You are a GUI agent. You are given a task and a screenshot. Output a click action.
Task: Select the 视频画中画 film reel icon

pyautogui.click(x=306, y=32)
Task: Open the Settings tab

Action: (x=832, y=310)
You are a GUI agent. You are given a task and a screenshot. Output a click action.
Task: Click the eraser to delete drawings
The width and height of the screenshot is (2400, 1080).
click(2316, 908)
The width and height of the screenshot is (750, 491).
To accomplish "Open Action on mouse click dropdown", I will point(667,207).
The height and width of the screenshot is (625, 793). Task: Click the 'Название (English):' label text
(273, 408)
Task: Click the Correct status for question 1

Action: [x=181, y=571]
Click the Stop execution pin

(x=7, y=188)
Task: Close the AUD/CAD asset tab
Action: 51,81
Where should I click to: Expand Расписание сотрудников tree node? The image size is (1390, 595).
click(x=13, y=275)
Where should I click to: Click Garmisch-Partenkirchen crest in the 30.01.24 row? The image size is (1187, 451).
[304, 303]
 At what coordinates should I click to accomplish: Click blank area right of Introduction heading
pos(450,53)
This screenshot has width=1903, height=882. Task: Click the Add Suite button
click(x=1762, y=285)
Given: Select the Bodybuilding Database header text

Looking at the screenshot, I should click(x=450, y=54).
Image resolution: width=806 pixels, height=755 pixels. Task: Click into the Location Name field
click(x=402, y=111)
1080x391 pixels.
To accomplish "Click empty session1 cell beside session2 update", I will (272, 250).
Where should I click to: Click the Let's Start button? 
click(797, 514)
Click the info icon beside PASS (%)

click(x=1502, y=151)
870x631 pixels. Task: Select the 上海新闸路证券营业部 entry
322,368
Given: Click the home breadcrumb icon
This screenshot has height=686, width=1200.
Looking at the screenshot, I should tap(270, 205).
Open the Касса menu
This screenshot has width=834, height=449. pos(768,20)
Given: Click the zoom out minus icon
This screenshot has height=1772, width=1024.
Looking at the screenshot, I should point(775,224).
========
Aim of the task. Rewrite the stretch of the listing from the line containing "Given: Click the home breadcrumb icon" through the end of the listing as a two-column CSV, with columns named instruction and response and one row per pair. Put each value in a single quoted field, replacing line breaks with spaces.

Exercise answer.
instruction,response
"Given: Click the home breadcrumb icon This screenshot has height=686, width=1200.","Looking at the screenshot, I should tap(270, 205)."
"Open the Касса menu","This screenshot has width=834, height=449. pos(768,20)"
"Given: Click the zoom out minus icon This screenshot has height=1772, width=1024.","Looking at the screenshot, I should point(775,224)."